Per quello che invece è il disagio psichico più diffuso e meno invalidante, se c’è un settore in cui il privato sopperisce alle esigenze è proprio quello del disagio psicologico. Perché? Se una persona pensa di essere per esempio depressa o soffre di ansia o attacchi di panico a chi deve rivolgersi? Come viene accolta e trattata dal servizio pubblico?

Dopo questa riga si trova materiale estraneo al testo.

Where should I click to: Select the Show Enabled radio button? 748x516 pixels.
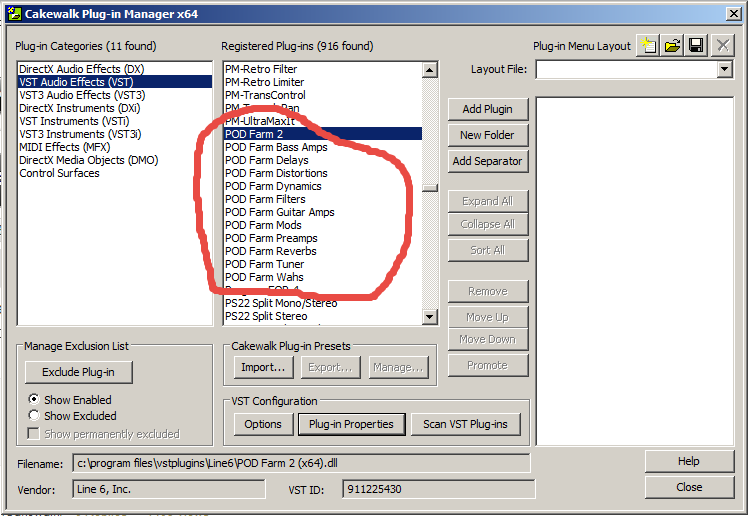coord(35,399)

«Il servizio pubblico è tenuto a erogare le prestazioni previste dai Lea, i livelli essenziali di assistenza definiti dal Ministero per la Salute. La disabilità che il disturbo provoca non è tanto dovuta alla diagnosi ma alla disfunzioni e alle menomazioni che questo provoca. Per cui vi possono essere diagnosi “minori” con alta compromissione del funzionamento e diagnosi “minori” con bassa compromissione del funzionamento. In altre parole non “una diagnosi un tipo di problema” ma “una persona un tipo di problema”. Oltre a un accesso ai servizi attraverso le vie ordinarie come il Cup e il Pronto Soccorso sono previsti accessi facilitati ed è per questo che vi è una forte integrazione con le case della salute».

Sappiamo quante persone fanno uso di psicofarmaci in provincia?

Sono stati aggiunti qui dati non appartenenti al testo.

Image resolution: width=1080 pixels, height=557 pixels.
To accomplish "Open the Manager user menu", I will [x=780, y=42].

«A livello nazionale gli psicofarmaci sono tra le classi di farmaci tra le più prescritte, in particolare gli antidepressivi e le benzodiazepine. Gli psichiatri non sono però gli unici prescrittori essendo gli psicofarmaci prescritti anche da altri medici».

Il pubblico collabora a progetti specifici di prevenzione nelle scuole, nei luoghi di lavoro?

«La prevenzione primaria in psichiatria è difficile perché non si conoscono le cause dei disturbi psichici che sono comunque, come per tutte le malattie, multifattoriali e non solo biologiche. Ci sono progetti di collabora zione con le scuole e con i Consultori volta a individuare quelle forme di disagio definite come stati mentali a rischio che rapppresentano quelle condizioni di maggior probabilità di manifestare nel corso del tempo un disturbo psichico. La fascia di età interessata è quella adolescenziale».

Esistono dati precisi sui suicidi negli ultimi anni? È una tendenza in crescita?

«L’Istat pubblica annualmente i dati nazionali sui suicidi. Il numero delle persone in trattamento al Csm che si suicida è tendenzialmente costante nel corso del tempo e si tratta, fortunatamente, di poche unità all’anno».